*PROBLEM DETAILS*: Recast every line of the listing below as a numbered list, leaving out the blank lines.

BEGIN SUPPLIED RECORDS

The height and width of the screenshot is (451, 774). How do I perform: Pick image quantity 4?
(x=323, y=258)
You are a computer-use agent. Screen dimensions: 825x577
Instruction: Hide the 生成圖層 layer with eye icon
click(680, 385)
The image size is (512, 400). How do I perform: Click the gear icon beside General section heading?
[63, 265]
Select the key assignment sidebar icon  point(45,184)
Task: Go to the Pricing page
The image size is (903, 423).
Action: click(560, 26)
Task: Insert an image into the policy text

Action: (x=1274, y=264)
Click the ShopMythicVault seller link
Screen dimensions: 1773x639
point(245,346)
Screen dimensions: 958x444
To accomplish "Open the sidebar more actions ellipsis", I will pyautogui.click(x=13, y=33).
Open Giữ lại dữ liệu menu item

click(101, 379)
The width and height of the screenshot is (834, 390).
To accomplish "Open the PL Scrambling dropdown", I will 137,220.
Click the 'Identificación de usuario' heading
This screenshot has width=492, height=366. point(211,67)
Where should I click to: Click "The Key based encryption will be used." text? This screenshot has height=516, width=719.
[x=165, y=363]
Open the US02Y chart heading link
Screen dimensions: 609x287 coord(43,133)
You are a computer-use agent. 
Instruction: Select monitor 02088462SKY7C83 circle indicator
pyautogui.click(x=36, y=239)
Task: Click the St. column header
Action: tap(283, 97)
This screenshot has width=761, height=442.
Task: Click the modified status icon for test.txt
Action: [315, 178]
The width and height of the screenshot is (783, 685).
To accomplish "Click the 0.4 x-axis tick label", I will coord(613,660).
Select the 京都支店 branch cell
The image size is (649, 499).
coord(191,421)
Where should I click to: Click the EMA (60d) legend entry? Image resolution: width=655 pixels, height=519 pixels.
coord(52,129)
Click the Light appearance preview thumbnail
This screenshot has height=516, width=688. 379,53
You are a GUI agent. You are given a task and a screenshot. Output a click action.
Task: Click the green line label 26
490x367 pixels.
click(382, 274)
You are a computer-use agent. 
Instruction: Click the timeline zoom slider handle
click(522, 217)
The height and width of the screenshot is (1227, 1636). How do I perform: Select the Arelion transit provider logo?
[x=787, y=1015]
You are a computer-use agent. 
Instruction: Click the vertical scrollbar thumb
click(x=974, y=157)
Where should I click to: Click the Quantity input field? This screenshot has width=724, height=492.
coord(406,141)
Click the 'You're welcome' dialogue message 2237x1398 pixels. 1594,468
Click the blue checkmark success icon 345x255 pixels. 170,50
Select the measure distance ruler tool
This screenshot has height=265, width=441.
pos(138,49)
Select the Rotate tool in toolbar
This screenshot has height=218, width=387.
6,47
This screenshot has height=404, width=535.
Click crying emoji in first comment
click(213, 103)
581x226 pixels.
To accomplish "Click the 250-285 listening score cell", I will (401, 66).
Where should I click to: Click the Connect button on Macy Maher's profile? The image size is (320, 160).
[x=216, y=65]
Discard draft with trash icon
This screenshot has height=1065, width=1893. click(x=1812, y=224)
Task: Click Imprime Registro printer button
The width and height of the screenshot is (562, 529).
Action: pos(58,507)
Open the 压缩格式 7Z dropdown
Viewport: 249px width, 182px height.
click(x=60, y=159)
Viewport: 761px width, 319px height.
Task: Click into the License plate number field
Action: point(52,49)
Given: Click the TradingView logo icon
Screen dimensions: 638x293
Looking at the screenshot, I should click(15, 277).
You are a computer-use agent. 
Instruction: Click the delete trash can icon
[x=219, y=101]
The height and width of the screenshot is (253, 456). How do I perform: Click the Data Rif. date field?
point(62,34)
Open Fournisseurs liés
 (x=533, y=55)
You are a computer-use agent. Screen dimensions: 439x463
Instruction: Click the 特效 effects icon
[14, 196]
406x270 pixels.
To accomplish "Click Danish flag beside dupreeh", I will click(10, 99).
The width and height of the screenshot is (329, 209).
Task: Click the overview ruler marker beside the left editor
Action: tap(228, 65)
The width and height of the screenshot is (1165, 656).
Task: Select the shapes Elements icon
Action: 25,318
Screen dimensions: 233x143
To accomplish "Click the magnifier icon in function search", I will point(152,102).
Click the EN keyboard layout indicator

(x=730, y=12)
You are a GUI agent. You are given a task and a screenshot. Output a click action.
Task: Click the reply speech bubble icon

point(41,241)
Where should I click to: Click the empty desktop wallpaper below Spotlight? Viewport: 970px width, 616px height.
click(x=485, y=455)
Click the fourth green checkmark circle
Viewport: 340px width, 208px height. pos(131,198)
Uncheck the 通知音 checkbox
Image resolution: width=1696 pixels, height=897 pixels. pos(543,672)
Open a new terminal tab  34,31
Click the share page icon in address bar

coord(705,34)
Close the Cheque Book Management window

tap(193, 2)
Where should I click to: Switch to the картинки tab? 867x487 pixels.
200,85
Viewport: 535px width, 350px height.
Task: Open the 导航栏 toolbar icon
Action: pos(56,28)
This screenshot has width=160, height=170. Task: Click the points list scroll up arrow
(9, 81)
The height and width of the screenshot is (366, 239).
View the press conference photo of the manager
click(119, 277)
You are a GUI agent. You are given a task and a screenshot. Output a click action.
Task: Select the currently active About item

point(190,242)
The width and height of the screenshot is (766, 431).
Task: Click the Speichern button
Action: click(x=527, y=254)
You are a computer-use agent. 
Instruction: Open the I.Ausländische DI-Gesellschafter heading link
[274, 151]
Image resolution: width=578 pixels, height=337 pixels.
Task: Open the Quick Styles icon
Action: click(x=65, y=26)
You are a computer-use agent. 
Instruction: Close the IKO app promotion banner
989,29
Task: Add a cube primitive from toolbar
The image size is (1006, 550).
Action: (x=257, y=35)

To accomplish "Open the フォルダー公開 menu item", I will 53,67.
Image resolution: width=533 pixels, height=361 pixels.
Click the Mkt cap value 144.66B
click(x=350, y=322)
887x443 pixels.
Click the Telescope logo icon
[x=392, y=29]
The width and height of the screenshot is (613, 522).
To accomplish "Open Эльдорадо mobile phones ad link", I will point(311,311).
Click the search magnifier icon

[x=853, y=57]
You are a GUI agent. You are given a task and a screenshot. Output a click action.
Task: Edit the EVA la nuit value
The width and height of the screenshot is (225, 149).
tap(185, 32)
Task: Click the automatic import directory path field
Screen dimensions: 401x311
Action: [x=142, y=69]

END SUPPLIED RECORDS

*COMPLETE ANSWER*:
1. The height and width of the screenshot is (451, 774). How do I perform: Pick image quantity 4?
2. (x=323, y=258)
3. You are a computer-use agent. Screen dimensions: 825x577
4. Instruction: Hide the 生成圖層 layer with eye icon
5. click(680, 385)
6. The image size is (512, 400). How do I perform: Click the gear icon beside General section heading?
7. [63, 265]
8. Select the key assignment sidebar icon  point(45,184)
9. Task: Go to the Pricing page
10. The image size is (903, 423).
11. Action: click(560, 26)
12. Task: Insert an image into the policy text
13. Action: (x=1274, y=264)
14. Click the ShopMythicVault seller link
15. Screen dimensions: 1773x639
16. point(245,346)
17. Screen dimensions: 958x444
18. To accomplish "Open the sidebar more actions ellipsis", I will pyautogui.click(x=13, y=33).
19. Open Giữ lại dữ liệu menu item
20. click(101, 379)
21. The width and height of the screenshot is (834, 390).
22. To accomplish "Open the PL Scrambling dropdown", I will 137,220.
23. Click the 'Identificación de usuario' heading
24. This screenshot has width=492, height=366. point(211,67)
25. Where should I click to: Click "The Key based encryption will be used." text? This screenshot has height=516, width=719.
26. [x=165, y=363]
27. Open the US02Y chart heading link
28. Screen dimensions: 609x287 coord(43,133)
29. You are a computer-use agent. 
30. Instruction: Select monitor 02088462SKY7C83 circle indicator
31. pyautogui.click(x=36, y=239)
32. Task: Click the St. column header
33. Action: tap(283, 97)
34. This screenshot has width=761, height=442.
35. Task: Click the modified status icon for test.txt
36. Action: [315, 178]
37. The width and height of the screenshot is (783, 685).
38. To accomplish "Click the 0.4 x-axis tick label", I will coord(613,660).
39. Select the 京都支店 branch cell
40. The image size is (649, 499).
41. coord(191,421)
42. Where should I click to: Click the EMA (60d) legend entry? Image resolution: width=655 pixels, height=519 pixels.
43. coord(52,129)
44. Click the Light appearance preview thumbnail
45. This screenshot has height=516, width=688. 379,53
46. You are a GUI agent. You are given a task and a screenshot. Output a click action.
47. Task: Click the green line label 26
48. 490x367 pixels.
49. click(382, 274)
50. You are a computer-use agent. 
51. Instruction: Click the timeline zoom slider handle
52. click(522, 217)
53. The height and width of the screenshot is (1227, 1636). How do I perform: Select the Arelion transit provider logo?
54. [x=787, y=1015]
55. You are a computer-use agent. 
56. Instruction: Click the vertical scrollbar thumb
57. click(x=974, y=157)
58. Where should I click to: Click the Quantity input field? This screenshot has width=724, height=492.
59. coord(406,141)
60. Click the 'You're welcome' dialogue message 2237x1398 pixels. 1594,468
61. Click the blue checkmark success icon 345x255 pixels. 170,50
62. Select the measure distance ruler tool
63. This screenshot has height=265, width=441.
64. pos(138,49)
65. Select the Rotate tool in toolbar
66. This screenshot has height=218, width=387.
67. 6,47
68. This screenshot has height=404, width=535.
69. Click crying emoji in first comment
70. click(213, 103)
71. 581x226 pixels.
72. To accomplish "Click the 250-285 listening score cell", I will (401, 66).
73. Where should I click to: Click the Connect button on Macy Maher's profile? The image size is (320, 160).
74. [x=216, y=65]
75. Discard draft with trash icon
76. This screenshot has height=1065, width=1893. click(x=1812, y=224)
77. Task: Click Imprime Registro printer button
78. The width and height of the screenshot is (562, 529).
79. Action: pos(58,507)
80. Open the 压缩格式 7Z dropdown
81. Viewport: 249px width, 182px height.
82. click(x=60, y=159)
83. Viewport: 761px width, 319px height.
84. Task: Click into the License plate number field
85. Action: point(52,49)
86. Given: Click the TradingView logo icon
87. Screen dimensions: 638x293
88. Looking at the screenshot, I should click(15, 277).
89. You are a computer-use agent. 
90. Instruction: Click the delete trash can icon
91. [x=219, y=101]
92. The height and width of the screenshot is (253, 456). How do I perform: Click the Data Rif. date field?
93. point(62,34)
94. Open Fournisseurs liés
95.  (x=533, y=55)
96. You are a computer-use agent. Screen dimensions: 439x463
97. Instruction: Click the 特效 effects icon
98. [14, 196]
99. 406x270 pixels.
100. To accomplish "Click Danish flag beside dupreeh", I will click(10, 99).
101. The width and height of the screenshot is (329, 209).
102. Task: Click the overview ruler marker beside the left editor
103. Action: tap(228, 65)
104. The width and height of the screenshot is (1165, 656).
105. Task: Select the shapes Elements icon
106. Action: 25,318
107. Screen dimensions: 233x143
108. To accomplish "Click the magnifier icon in function search", I will point(152,102).
109. Click the EN keyboard layout indicator
110. (x=730, y=12)
111. You are a GUI agent. You are given a task and a screenshot. Output a click action.
112. Task: Click the reply speech bubble icon
113. point(41,241)
114. Where should I click to: Click the empty desktop wallpaper below Spotlight? Viewport: 970px width, 616px height.
115. click(x=485, y=455)
116. Click the fourth green checkmark circle
117. Viewport: 340px width, 208px height. pos(131,198)
118. Uncheck the 通知音 checkbox
119. Image resolution: width=1696 pixels, height=897 pixels. pos(543,672)
120. Open a new terminal tab  34,31
121. Click the share page icon in address bar
122. coord(705,34)
123. Close the Cheque Book Management window
124. tap(193, 2)
125. Where should I click to: Switch to the картинки tab? 867x487 pixels.
126. 200,85
127. Viewport: 535px width, 350px height.
128. Task: Open the 导航栏 toolbar icon
129. Action: pos(56,28)
130. This screenshot has width=160, height=170. Task: Click the points list scroll up arrow
131. (9, 81)
132. The height and width of the screenshot is (366, 239).
133. View the press conference photo of the manager
134. click(119, 277)
135. You are a GUI agent. You are given a task and a screenshot. Output a click action.
136. Task: Select the currently active About item
137. point(190,242)
138. The width and height of the screenshot is (766, 431).
139. Task: Click the Speichern button
140. Action: click(x=527, y=254)
141. You are a computer-use agent. 
142. Instruction: Open the I.Ausländische DI-Gesellschafter heading link
143. [274, 151]
144. Image resolution: width=578 pixels, height=337 pixels.
145. Task: Open the Quick Styles icon
146. Action: click(x=65, y=26)
147. You are a computer-use agent. 
148. Instruction: Close the IKO app promotion banner
149. 989,29
150. Task: Add a cube primitive from toolbar
151. The image size is (1006, 550).
152. Action: (x=257, y=35)
153. To accomplish "Open the フォルダー公開 menu item", I will 53,67.
154. Image resolution: width=533 pixels, height=361 pixels.
155. Click the Mkt cap value 144.66B
156. click(x=350, y=322)
157. 887x443 pixels.
158. Click the Telescope logo icon
159. [x=392, y=29]
160. The width and height of the screenshot is (613, 522).
161. To accomplish "Open Эльдорадо mobile phones ad link", I will point(311,311).
162. Click the search magnifier icon
163. [x=853, y=57]
164. You are a GUI agent. You are given a task and a screenshot. Output a click action.
165. Task: Edit the EVA la nuit value
166. The width and height of the screenshot is (225, 149).
167. tap(185, 32)
168. Task: Click the automatic import directory path field
169. Screen dimensions: 401x311
170. Action: [x=142, y=69]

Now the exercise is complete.